Je viens seulement de découvrir ce texte, et, comme Gilles Spicher que je connais bien, j’ai sursauté au terme de « maltraitance » que personnellement je n’ai jamais employé pour parler de la situation dans les hôpitaux psychiatriques (HP). Mais je pense qu’il s’agit d’une maladresse, d’un raccourci voulant exprimer le fait que le système psychiatrique, tel qu’il est organisé aujourd’hui ne peut pas bien soigner, ou « bien traiter » , donc soigne soigne mal, ou « traite mal » les patients.
Dans un tel contexte, je pense que les soignants font ce qu’ils peuvent, du mieux qu’ils peuvent, avec des moyens de plus en plus réduits (en personnel et financiers) et des normes et protocoles à respecter de plus en plus drastiques.
Ils ne s’agit pas de stigmatiser l’HP, mais de proposer d’autres formes de lieux de soins et de vie qui manquent cruellement aujourd’hui, l’HP devant rester un lieu exclusif de soin, et s’intégrer dans la Cité, comme le demande la politique du secteur qui malheureusement n’est pas allée au bout de son application, puisqu’on a laissé l’hôpital au centre du dispositif: Aucun lieu de soin n’existe en dehors de lui, il reste donc toujours excluant et stigmatisant en tant que connoté psychiatrique, dans une société elle même extrêmement stigmatisante.
Tout le monde a à travailler ensemble dans le système actuel bien qu’il ne soit pas satisfaisant, que l’on soit dans ou hors hôpital, sans esprit de compétition, afin que les patients puissent vivre leur parcours de vie et de soins de façon la plus satisfaisante possible. Je crois que c’est ce qui se passe dans notre département entre les structures hospitalières et nos lieux de vie. Il y a une bonne intelligence relationnelle, et une confiance et reconnaissance mutuelle du travail de chacun.

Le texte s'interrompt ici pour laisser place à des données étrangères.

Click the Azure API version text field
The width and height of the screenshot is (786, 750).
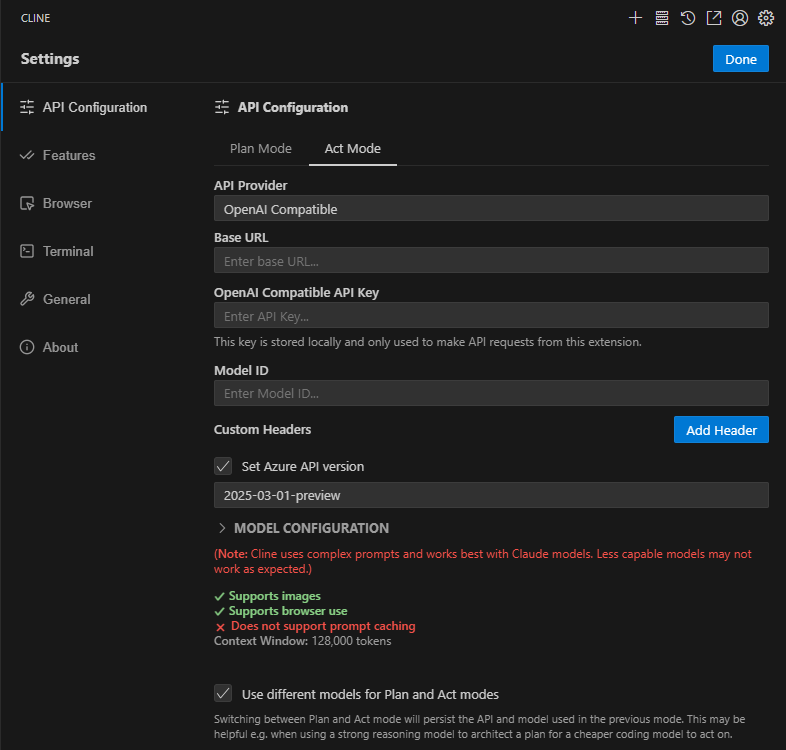[491, 495]
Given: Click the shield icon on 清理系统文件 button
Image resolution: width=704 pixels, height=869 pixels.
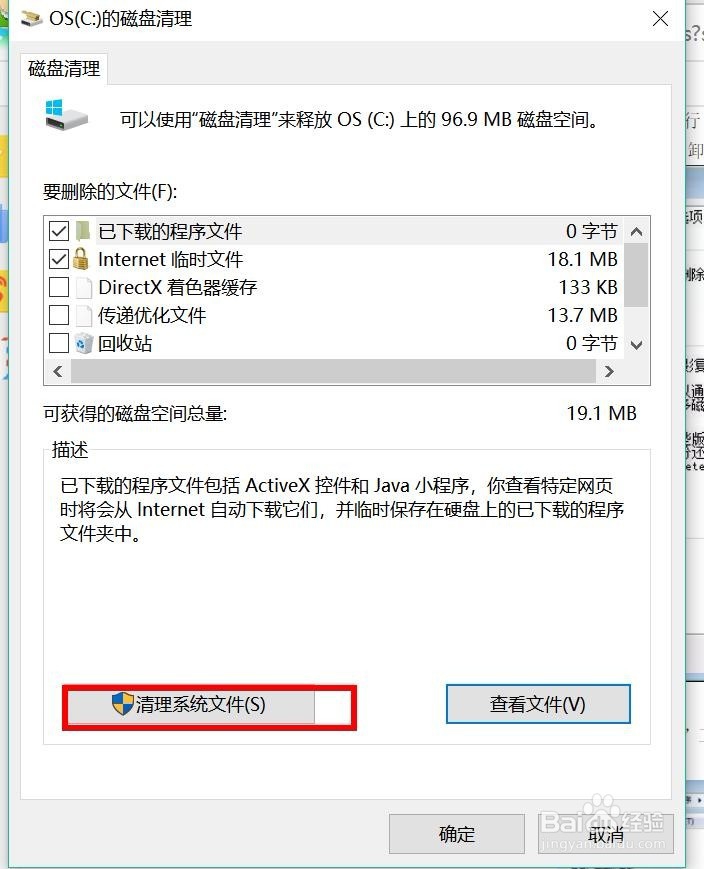Looking at the screenshot, I should 123,704.
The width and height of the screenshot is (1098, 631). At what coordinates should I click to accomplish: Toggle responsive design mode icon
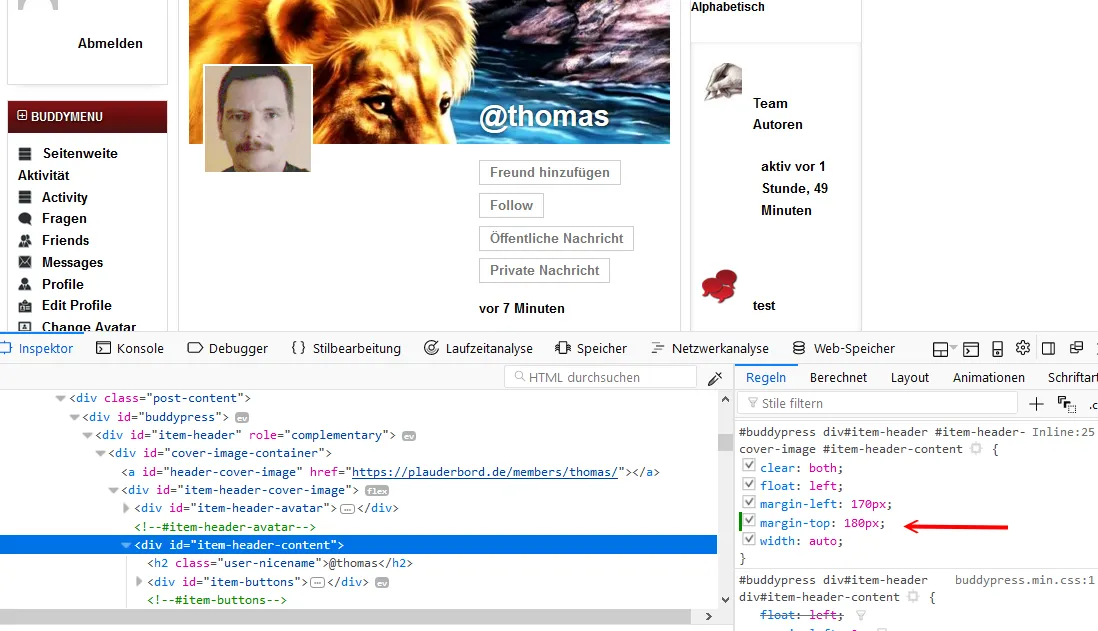point(997,349)
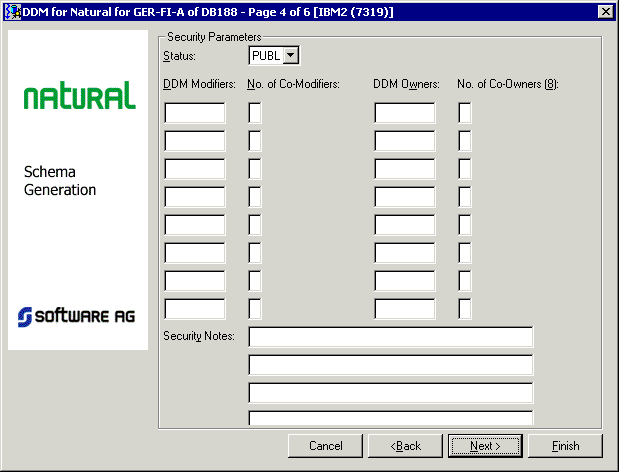Click the first Security Notes line
The image size is (620, 472).
coord(390,337)
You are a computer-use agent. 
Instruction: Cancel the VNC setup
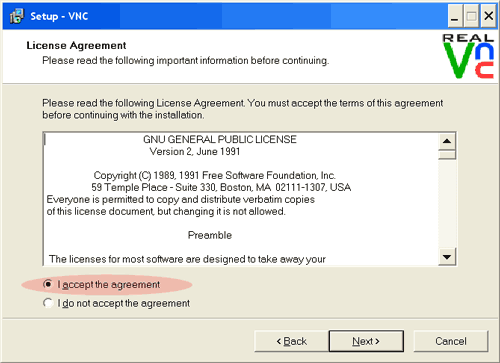pyautogui.click(x=451, y=341)
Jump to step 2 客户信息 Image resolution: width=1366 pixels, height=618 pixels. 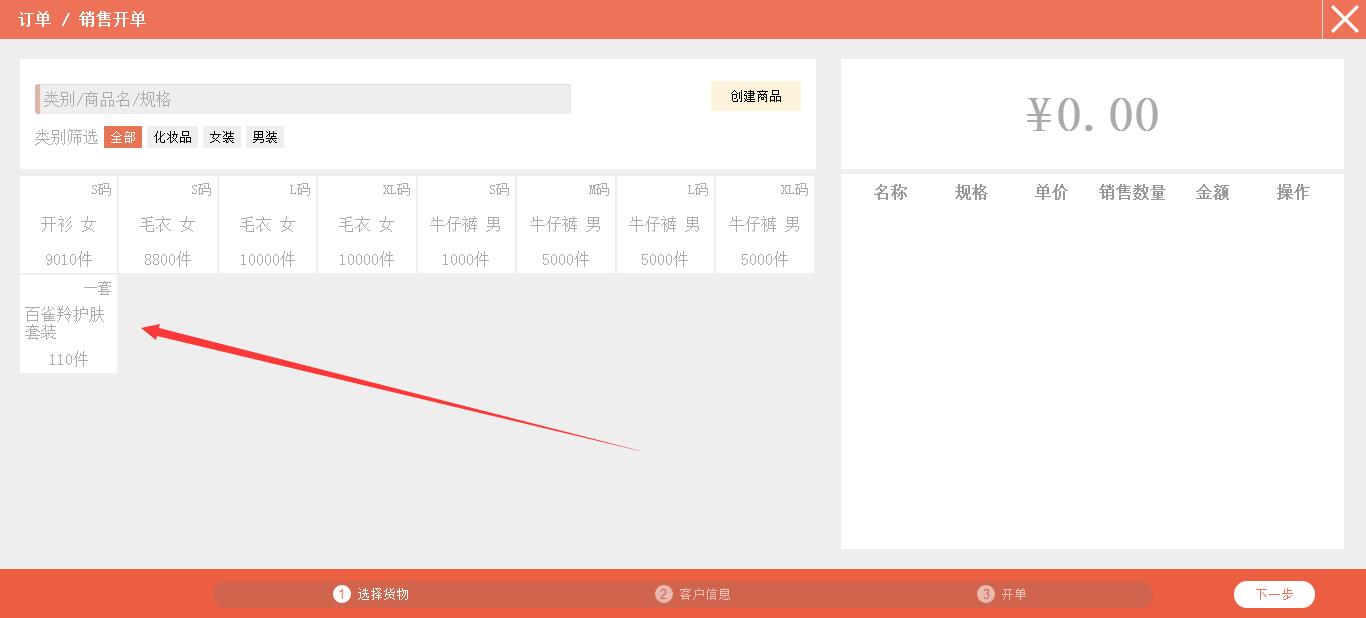(x=694, y=594)
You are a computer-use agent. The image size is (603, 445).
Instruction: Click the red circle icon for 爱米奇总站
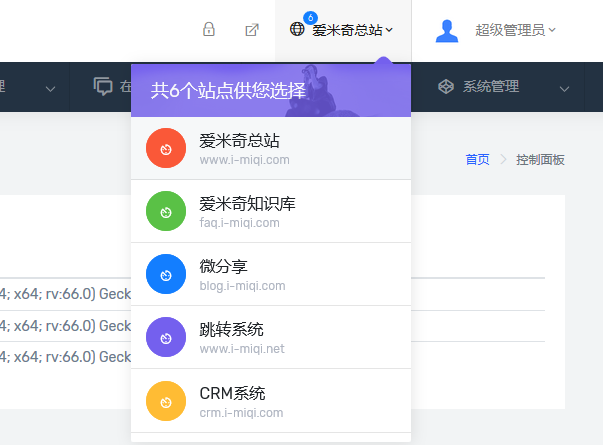[x=166, y=148]
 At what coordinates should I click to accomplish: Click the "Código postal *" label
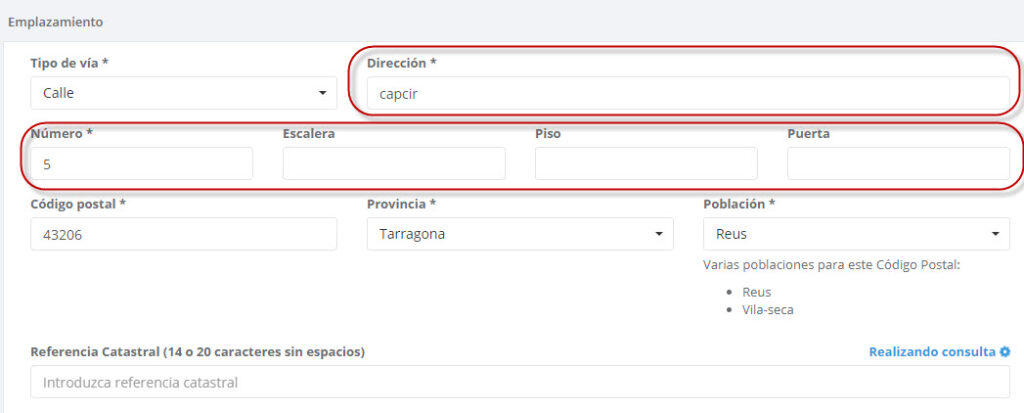click(79, 204)
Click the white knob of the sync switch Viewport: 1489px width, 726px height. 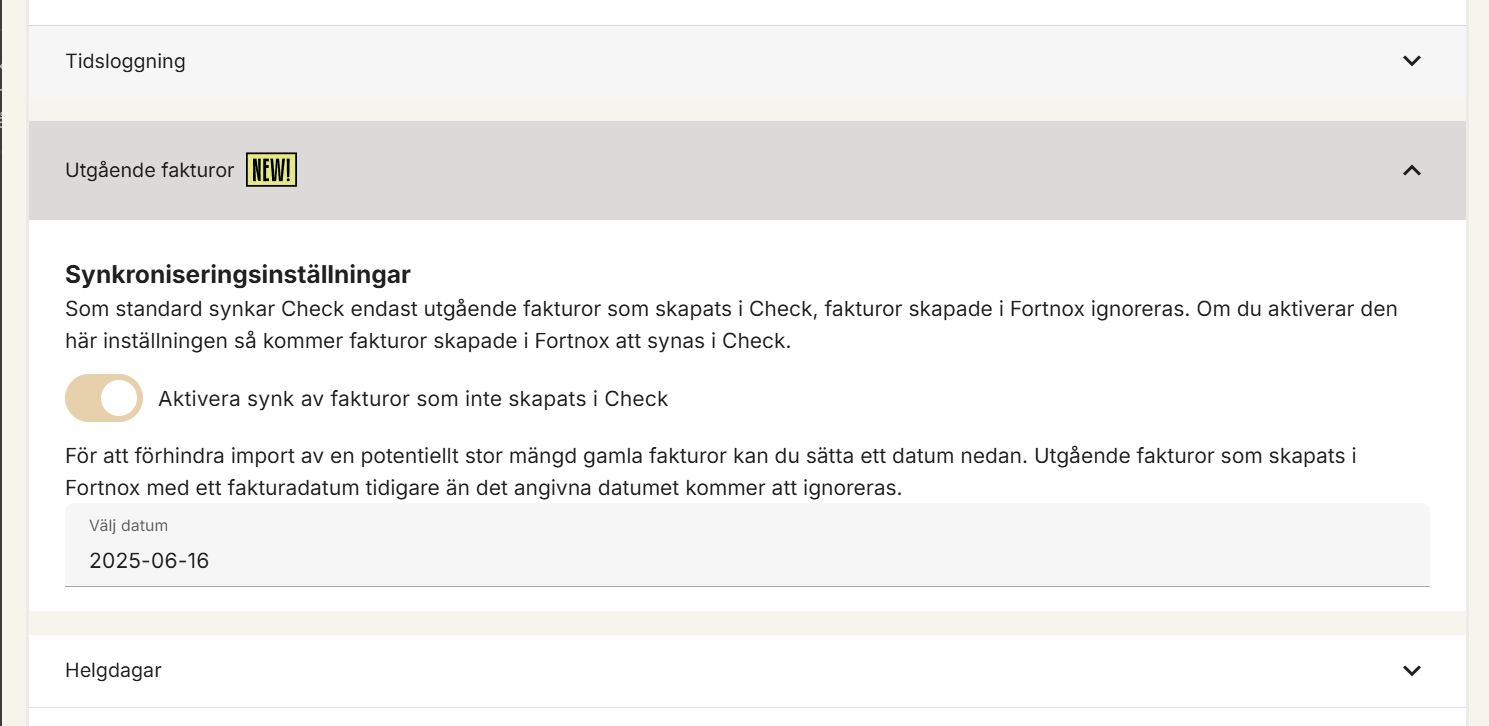coord(119,398)
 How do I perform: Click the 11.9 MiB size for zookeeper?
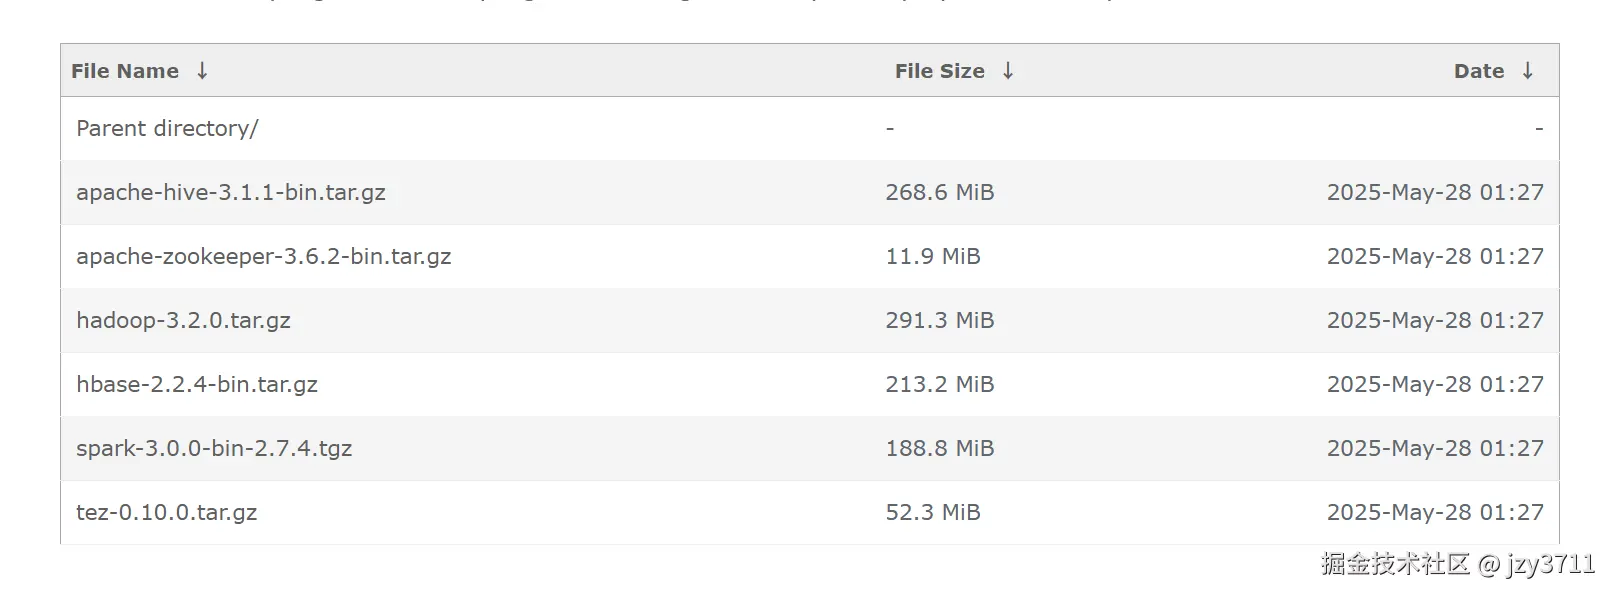click(x=932, y=257)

Les lieux de soins sont totalement indispensables, mais ils doivent pour nous, idéalement, se situer dans la cité, grâce à terme, à une reconversion progressive de l’HP sans supprimer un seul lit, ceux ci étant reconvertis en places de logement accompagné, ce qui n’est pas du tout le cas actuellement (suppression sèche de lits, sans aucune création à l’extérieur): c’est de là que vient le problème.
Le but premier n’est certainement pas de faire des économies, mais de rendre le système psychiatrique plus humain, plus citoyen, plus juste, plus efficace, et pas plus onéreux, alors qu’il est le contraire actuellement.
Ce qui n’est satisfaisant sur aucun plan: scientifique, éthique, sociétal, humaniste, ni pour les soignants, ni pour les personnes concernées par des problèmes de santé mentale.
les politiques ont effectivement un rôle essentiel à jouer dans ce domaine de la santé mentale, pour la défense de ces valeurs humanistes et sociales qui sont normalement prioritairement les leurs.
Merci d’avance pour la poursuite de votre soutien dans ce sens, pour faire advenir une psychiatrie qui soit enfin vraiment humaniste pour tous.